Paphiopedilum sukhakulii is a species of the hill evergreen forest and is very sensitive to the environment. It must be grown near rocky high altitude, particular nutrient availability, and shaded habitats.

== Population ==
The population is slowly decreasing and is currently under the category of critically endangered. P. sukhakulii has been significantly reduced during recent decades due to many threats.

There is a continuing decline in the number of P. sukhakulii and the quality of the habitats in the single location. The estimated number of P. sukhakulii is less than 50 and they all occur in a single subpopulation. The population has declined by 95% over the last decade. This decline is continuing rapidly and the population is projected to decline by 95-99% in the next three generations.

== Use and trade ==
Paphiopedilum sukhakulii is among the most heavily traded ornamental plants in Thailand. P. sukhakulii is collected for commercial use for horticulture, domestic and international trade.

== Major threats ==
This species is under numerous threats including habitat fragmentation and degradation through the deterioration of the surrounding environments, deforestation, logging, random cutting, ruthless collection for regional and international trade, trampling, recreation and ecological disturbance.

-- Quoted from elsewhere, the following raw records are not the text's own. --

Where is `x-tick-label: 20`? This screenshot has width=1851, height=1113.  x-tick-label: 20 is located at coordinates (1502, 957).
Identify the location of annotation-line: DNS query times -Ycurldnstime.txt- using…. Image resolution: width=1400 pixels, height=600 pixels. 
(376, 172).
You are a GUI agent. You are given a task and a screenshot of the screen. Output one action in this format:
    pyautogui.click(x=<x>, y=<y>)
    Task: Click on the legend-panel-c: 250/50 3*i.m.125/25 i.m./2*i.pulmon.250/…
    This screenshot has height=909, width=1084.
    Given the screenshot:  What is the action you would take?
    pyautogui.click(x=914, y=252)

== Conservation actions ==
According to the IUCN Red list, there are many actions that can be done in order to protect P. sukhakulii. One action that can be done would be protecting the habitat, from collection, trampling, and deforestation. Other actions would be to raise public awareness, initiate long term community based conservation, estimate the population size, and protect the living individuals of the species through legislation and legal protection, which would then ban the species from being chosen or dug up.